We next perform the in situ hybridization or immunohistochemistry staining to detect the expression of trophoblastic markers in the Gulo−/− placentas. P450scc, a maker of P-TGCs, was robustly expressed in the E14.5 placentas supplemented with VC but rarely expressed in those deprived of VC (Fig. 6e). VC deficiency decreased the Tpbpα-positive areas by 59% in the junctional zone of placentas, as compared with VC supplement (Fig. 6f). Likewise, Plf-, Pl-II-, and Ctsq-positive areas in the labyrinth of placentas were significantly decreased by 47%, 48%, and 64%, as compared to in the VC-supplemented placentas, respectively (Fig. 6g-i), consistent with the in vitro findings (Fig. 1a-c).

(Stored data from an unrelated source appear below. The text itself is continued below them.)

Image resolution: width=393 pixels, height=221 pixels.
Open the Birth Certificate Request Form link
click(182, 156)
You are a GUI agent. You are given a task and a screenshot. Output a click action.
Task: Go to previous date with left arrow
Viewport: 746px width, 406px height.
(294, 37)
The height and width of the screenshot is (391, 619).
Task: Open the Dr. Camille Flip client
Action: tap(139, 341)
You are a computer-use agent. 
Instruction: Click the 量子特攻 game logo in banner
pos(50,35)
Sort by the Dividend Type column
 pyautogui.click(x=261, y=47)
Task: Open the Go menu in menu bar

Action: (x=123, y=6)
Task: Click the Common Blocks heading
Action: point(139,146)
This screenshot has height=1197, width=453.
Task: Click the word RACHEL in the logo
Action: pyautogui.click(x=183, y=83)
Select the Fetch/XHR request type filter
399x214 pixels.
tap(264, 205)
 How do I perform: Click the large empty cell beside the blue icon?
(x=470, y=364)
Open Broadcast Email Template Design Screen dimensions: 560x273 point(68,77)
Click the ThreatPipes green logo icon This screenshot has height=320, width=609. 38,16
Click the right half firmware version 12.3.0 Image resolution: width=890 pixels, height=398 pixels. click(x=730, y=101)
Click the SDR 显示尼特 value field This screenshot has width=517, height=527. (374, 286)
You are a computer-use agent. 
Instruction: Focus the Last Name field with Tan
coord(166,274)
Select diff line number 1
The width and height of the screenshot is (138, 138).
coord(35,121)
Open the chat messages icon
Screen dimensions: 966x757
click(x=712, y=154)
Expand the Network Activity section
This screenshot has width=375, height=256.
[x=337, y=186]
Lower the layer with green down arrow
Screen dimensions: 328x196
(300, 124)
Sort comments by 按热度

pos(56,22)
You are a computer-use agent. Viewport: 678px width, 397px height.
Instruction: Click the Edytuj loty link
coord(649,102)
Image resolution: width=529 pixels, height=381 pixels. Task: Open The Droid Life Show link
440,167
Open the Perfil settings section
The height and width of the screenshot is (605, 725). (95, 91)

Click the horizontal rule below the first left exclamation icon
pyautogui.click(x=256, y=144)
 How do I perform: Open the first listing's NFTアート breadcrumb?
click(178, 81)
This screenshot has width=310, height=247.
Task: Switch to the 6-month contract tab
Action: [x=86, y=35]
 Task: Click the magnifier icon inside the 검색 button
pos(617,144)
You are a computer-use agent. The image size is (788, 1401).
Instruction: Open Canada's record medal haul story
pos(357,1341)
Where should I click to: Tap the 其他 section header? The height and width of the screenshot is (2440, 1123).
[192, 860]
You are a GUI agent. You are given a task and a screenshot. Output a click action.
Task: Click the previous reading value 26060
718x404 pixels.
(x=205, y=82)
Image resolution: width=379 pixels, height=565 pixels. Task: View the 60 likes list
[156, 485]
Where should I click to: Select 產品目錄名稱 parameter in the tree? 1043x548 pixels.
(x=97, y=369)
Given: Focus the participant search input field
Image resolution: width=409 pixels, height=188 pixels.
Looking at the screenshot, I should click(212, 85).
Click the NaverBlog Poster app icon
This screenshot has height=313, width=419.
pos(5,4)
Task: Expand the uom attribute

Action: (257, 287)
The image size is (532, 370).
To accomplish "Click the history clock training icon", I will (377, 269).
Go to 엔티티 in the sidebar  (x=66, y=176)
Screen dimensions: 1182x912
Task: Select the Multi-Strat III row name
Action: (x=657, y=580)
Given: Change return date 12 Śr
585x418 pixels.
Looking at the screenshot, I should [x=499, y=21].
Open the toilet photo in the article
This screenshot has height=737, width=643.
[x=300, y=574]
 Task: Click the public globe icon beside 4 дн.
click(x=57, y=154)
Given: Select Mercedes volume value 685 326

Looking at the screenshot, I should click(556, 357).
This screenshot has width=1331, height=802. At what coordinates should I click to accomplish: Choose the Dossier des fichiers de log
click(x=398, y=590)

In addition, though VC deficiency did not apparently affect the labyrinth expression of SynA, a marker of ST-I trophoblasts, VC deficiency did markedly increase the labyrinth expression of SynB, a marker of ST-II trophoblasts, as compared to VC supplement (Fig. 6j and k). Finally, we examined the tri-laminar interhemal barrier (TIB) of placental labyrinth by TEM. The labyrinth from VC-supplemented placentas showed a structure of typical TIB consisting of an S-TGC layer and two tightly adhered syncytiotrophoblast layers (ST-I and ST-II) that lined the fetal endothelium and separated the MBL from FBV (Fig. 6i). The labyrinth from VC-deficient placentas showed an almost normal fetal endothelium with a continuous basement membrane surrounding ST-II, an atrophic S-TGC layer apparently lacking the cell protrusions, an expanded ST-I layer attached to S-TGC layer and filled with dilated cytoplasmic vacuoles that were considered to reduce the intracellular transport, and an enlarged ST-II layer with excessive lipid inclusions (Fig. 6i). Thus, VC deficiency significantly negates Hand1 protein and apparently causes the developmental defects of trophoblasts, especially TGC subtypes, in mouse placentas, which possibly contributes to the failure of pregnant maintenance.